In May, Judge Anne-Christine Massullo slammed the District At-torney’s Office for failing to provide information about lab technician Deborah Madden’s criminal past to defense attorneys, which is a violation of the U.S. Constitution.

Harris had placed the blame with the Police Department, which held Madden’s personnel records but failed to provide a history of disciplinary actions to prosecutors.

Massullo, however, said prosecutors were just as much to blame because they work closely with police and that “by at least Nov. 19, 2009, individuals at the highest levels of the District Attorney’s Office knew that Madden was not a dependable witness at trial and that there were serious concerns regarding the crime lab.”

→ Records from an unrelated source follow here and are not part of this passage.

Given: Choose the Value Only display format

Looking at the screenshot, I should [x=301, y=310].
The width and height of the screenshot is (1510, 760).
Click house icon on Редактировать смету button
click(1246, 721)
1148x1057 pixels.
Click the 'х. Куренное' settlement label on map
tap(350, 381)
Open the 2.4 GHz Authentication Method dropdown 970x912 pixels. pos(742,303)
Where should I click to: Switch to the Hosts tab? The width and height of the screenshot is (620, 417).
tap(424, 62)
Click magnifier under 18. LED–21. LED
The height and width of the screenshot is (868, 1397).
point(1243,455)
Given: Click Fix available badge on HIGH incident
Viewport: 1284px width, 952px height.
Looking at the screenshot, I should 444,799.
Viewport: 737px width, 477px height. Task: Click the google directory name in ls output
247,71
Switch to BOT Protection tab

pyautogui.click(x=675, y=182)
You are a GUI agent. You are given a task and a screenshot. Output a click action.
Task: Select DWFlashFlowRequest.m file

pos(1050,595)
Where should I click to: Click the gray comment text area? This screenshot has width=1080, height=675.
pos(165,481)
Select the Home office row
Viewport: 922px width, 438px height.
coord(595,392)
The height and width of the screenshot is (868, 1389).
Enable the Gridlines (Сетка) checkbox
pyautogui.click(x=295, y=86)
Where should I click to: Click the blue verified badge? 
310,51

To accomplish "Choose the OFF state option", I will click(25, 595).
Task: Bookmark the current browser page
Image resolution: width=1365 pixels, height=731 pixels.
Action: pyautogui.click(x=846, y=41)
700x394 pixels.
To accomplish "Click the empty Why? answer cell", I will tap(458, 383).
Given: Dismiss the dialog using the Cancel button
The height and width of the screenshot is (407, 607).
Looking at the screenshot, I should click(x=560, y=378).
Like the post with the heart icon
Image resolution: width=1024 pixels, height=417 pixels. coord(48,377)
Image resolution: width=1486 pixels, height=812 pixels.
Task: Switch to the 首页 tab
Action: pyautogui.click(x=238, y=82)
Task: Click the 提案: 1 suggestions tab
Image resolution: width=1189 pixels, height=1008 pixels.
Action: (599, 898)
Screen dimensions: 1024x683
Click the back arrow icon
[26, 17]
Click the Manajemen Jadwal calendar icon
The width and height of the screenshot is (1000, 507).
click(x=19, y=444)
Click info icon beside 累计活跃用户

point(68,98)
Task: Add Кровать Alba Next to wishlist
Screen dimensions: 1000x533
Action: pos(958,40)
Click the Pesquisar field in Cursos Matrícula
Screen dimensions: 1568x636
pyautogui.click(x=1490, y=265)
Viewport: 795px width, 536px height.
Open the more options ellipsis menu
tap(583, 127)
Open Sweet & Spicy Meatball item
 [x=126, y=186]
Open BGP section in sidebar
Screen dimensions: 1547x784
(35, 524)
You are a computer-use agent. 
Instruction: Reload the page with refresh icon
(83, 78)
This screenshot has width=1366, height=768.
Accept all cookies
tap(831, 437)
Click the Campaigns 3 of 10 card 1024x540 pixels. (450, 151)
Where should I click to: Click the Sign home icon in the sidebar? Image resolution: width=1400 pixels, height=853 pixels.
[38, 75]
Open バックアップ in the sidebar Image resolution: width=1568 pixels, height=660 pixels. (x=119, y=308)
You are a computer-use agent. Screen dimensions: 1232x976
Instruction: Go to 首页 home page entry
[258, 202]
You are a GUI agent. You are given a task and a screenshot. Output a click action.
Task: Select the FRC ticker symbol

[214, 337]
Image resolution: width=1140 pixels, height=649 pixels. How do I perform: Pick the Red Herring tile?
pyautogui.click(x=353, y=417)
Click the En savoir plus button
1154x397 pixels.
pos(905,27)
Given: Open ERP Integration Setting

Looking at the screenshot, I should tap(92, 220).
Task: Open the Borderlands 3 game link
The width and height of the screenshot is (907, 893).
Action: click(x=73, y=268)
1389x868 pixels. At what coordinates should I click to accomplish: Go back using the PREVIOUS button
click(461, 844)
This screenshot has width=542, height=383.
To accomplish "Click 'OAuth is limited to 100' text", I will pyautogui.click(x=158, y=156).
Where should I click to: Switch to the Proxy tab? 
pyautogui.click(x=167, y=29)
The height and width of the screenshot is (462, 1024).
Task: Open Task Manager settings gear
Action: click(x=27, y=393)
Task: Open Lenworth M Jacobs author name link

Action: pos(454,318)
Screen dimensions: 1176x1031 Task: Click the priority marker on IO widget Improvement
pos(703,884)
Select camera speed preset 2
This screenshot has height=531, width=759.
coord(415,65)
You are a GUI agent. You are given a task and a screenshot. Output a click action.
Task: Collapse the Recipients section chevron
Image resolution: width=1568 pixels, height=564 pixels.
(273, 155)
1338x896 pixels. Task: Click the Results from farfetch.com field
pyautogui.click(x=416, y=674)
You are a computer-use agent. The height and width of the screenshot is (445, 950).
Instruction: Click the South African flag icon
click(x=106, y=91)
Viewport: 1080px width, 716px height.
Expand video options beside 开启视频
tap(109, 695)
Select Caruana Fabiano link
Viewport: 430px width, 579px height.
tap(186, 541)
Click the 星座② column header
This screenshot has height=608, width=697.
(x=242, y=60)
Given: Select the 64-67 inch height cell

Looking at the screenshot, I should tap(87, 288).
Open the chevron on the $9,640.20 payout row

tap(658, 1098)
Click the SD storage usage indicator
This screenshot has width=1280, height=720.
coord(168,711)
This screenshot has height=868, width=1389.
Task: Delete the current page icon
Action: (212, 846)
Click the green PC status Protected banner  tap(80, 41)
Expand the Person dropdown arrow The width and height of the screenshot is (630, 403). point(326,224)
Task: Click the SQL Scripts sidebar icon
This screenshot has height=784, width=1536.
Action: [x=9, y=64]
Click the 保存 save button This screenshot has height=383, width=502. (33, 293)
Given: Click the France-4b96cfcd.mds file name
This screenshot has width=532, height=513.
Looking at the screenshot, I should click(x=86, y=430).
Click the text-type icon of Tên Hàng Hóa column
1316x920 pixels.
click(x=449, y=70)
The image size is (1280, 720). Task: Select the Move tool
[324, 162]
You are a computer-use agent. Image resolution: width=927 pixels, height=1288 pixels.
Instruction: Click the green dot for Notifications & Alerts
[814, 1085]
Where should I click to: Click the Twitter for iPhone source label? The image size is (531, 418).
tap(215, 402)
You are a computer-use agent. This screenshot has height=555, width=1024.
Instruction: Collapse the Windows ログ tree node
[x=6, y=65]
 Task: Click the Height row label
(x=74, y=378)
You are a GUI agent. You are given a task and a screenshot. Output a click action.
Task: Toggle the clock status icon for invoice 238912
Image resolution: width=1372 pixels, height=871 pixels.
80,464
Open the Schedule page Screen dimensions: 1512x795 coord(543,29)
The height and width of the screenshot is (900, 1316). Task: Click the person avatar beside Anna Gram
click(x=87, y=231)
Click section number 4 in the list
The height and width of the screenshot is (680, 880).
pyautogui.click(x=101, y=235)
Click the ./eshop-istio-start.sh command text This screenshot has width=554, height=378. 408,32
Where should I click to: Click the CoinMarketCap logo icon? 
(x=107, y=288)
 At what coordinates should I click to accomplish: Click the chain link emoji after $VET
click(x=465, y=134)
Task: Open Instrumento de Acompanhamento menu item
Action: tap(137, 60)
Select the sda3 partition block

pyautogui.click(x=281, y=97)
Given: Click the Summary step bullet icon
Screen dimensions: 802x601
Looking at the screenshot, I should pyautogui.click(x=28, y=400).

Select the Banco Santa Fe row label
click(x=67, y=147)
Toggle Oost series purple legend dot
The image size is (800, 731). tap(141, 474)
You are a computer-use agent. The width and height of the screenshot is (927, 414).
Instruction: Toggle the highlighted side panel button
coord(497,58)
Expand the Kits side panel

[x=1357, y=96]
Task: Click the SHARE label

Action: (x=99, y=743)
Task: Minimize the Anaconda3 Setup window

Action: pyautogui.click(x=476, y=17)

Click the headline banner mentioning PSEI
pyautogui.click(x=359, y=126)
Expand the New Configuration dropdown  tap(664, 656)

Prosecutors countered with court filings claiming Massullo’s husband was a defense attorney and had appeared on a panel to talk about the so-called Brady issues, creating a conflict of interest that should disqualify Massullo from ruling on the case. Under Brady policy, a witness must disclose any past criminal history.

Monterey County Superior Court Judge Thomas Wills was brought in to rule on the motion and denied it in a decision filed Wednesday.

The District Attorney’s Office said the motion was only a way to get clarification about a possible conflict of interest, according to spokeswoman Erica Derryck.

“Judge Massullo invited us to file this challenge after refusing to respond to direct queries in open court for information about an appearance of conflict,” Derryck said.